Post-Mortem of YouTrack InCloud Availability Issue
As you might have noticed, on Wednesday, February 20, there was the problem with YouTrack InCloud availability. The problem caused downtime at around 19.00 GMT and another downtime at around 23.00 GMT.
What was the problem
We use Nginx server which is focused on high concurrency, performance and low memory. On February 20 Nginx was unusually high loaded. This caused Out of memory error and we decided to restart Nginx on another server. We got 30 minutes downtime, finally. Honestly, longer than we expected.
What we’ve already done to solve this issue
Our Nginx was restarted on another server which is more powerful. Some technical issues which made downtime while moving to another server longer than expected were solved. All YouTrack InCloud instances should work fine since 23.30 GMT.
Please, contact our InCloud support if there is still a problem with your YouTrack instance.

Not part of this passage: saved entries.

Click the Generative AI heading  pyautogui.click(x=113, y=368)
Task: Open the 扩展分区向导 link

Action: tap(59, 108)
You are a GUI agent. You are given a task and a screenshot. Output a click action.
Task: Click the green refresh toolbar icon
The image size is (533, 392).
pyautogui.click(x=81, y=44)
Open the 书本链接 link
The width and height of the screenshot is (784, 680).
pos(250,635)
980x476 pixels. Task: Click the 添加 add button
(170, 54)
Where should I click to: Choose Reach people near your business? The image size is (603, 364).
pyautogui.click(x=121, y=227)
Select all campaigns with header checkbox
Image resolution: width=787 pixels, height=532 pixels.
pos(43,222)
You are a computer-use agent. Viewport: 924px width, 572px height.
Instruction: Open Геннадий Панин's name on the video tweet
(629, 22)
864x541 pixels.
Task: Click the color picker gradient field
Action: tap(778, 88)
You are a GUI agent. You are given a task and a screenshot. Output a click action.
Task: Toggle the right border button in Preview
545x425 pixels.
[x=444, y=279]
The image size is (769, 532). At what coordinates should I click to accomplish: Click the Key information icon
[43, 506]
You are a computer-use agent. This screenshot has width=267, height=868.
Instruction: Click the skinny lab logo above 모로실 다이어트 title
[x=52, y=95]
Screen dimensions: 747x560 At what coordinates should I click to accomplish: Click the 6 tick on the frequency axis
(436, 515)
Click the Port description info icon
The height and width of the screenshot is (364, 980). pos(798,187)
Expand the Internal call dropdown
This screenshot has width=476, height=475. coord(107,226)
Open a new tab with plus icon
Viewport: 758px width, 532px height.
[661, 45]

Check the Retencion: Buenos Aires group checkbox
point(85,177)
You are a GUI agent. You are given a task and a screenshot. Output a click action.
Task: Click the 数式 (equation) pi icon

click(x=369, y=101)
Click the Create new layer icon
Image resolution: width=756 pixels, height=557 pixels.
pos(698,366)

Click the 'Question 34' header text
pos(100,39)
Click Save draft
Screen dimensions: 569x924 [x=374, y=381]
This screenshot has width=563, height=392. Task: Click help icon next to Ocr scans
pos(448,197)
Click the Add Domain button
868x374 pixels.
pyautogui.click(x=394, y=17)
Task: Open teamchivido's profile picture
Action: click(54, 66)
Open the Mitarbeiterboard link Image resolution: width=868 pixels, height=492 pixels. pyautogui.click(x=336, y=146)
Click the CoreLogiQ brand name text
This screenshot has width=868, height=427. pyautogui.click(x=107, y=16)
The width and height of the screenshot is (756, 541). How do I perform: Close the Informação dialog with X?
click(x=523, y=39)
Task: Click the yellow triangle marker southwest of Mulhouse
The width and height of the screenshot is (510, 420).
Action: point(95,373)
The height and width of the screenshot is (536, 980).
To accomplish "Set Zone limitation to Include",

What we are willing to do to prevent further issues
Current solution prevents similar problem for a long time. Though, we plan to configure second nginx server and use Elastic Load Balancing automatically distributes incoming application traffic across multiple Amazon EC2 instances.
We apologize for the inconvenience you might have experienced due our system downtime. We have done our best to solve the problem as soon as possible. This issue taught us a lesson how to achieve greater YouTrack InCloud fault tolerance with higher loads.
JetBrains YouTrack Team